# Car crate size for adult male?



## The Bear (Apr 10, 2021)

We have a 5 month old male Vizsla and want to get a crate for the hatchback/boot/trunk of the car for him to travel in. As he is still a puppy we don't know how big he will be when fully grown so it is hard to gauge how big a crate we will ultimately need. We have been told by the breeder and other V owners that he looks like he is going to be a big boy.

If you use a car crate for your adult male Vizsla, what size (width/depth/height) crate do you use? 
If anyone is using a Trans K9 crate (UK but possibly available in the US/elsewhere), which model number are you using? I think my car will fit a Trans K9 B23 (609W/907D/648H) or a B33 (660W/1001D/670H) but am concerned they will not be big enough for an adult male. Sizes mentioned are in millimeters.


----------



## harrigab (Aug 21, 2011)

what car is it going in? I just crate my two in back of my L200, not sure of dimensions tbh


----------



## The Bear (Apr 10, 2021)

harrigab said:


> what car is it going in? I just crate my two in back of my L200, not sure of dimensions tbh


The car is a Skoda Kodiaq so a pretty big boot (1m/1m ish) but I don't want the dog to have all of it.


----------



## PhilipL (Sep 28, 2018)

My boy Rafa is a big Vizsla he weighs 30kg and we tried crating him in our car when he was younger and not fully grown, with a medium sized crate, however as he grew into an adult he bacame much too large for that size crate and a larger 42" crate was too big to fit in the car without lowering the rear seats full time. We had no option but to buy a wire mesh seperator that goes behind the rear seats and he has the entire boot area to sit or stand or lie down in, this is so much better for him than either crate in the car ever was.


----------



## Jay7 (Jul 8, 2021)

The Bear said:


> The car is a Skoda Kodiaq so a pretty big boot (1m/1m ish) but I don't want the dog to have all of it.


What did you do at the end? What crate size (or other solution) did you go for? Does it work well for you?

I'm currently researching crates and cars. We have a 3-months old HWV and an Audi A6 Avant. The boot could be big enough for him but we'll need extra space for other stuff. We have 3 kids, so cannot use the rear seats for luggage or the dog. Thanks.


----------

▶ [DATA PROVIDED]
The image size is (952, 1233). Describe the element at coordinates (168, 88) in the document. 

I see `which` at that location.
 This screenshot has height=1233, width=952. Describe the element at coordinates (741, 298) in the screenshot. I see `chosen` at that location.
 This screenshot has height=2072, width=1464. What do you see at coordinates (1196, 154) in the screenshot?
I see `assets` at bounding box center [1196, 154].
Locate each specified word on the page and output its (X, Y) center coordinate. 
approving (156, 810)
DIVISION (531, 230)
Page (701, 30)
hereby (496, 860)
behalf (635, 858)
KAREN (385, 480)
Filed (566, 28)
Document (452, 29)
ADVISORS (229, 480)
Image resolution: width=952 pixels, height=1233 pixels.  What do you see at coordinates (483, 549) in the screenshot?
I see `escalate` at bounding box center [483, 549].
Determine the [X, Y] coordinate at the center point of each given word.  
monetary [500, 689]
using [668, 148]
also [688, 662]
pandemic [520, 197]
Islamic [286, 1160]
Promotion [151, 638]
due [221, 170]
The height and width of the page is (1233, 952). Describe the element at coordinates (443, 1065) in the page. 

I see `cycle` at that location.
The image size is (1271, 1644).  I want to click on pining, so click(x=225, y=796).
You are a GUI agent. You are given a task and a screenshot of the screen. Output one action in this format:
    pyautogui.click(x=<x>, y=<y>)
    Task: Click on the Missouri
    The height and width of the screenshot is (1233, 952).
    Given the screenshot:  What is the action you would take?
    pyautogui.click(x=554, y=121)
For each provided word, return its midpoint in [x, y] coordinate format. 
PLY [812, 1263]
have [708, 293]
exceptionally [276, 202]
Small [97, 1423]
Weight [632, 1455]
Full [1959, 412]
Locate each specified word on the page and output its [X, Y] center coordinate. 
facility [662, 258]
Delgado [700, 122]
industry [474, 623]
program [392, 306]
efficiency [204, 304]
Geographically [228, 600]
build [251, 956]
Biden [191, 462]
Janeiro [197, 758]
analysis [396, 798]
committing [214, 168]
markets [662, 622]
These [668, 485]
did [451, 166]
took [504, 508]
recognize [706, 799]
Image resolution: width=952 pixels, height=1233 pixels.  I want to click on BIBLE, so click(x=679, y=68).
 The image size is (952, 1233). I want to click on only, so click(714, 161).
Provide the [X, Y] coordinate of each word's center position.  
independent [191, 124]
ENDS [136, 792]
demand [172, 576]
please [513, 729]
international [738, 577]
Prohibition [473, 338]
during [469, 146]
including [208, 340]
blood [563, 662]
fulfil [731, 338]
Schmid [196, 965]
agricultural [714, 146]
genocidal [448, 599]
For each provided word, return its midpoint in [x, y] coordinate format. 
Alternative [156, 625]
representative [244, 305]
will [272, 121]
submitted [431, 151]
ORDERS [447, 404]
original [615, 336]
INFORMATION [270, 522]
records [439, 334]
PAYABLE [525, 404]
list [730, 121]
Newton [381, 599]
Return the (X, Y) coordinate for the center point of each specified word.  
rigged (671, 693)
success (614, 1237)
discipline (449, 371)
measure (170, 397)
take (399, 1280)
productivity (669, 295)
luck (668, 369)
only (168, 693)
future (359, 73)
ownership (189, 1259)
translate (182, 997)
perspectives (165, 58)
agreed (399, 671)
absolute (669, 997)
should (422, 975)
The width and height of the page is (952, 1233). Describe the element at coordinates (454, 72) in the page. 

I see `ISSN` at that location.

▶ [STATED TASK]
In the car crate thread, how much does Rafa weigh?

▶ [RESULT FOR THIS TASK]
30kg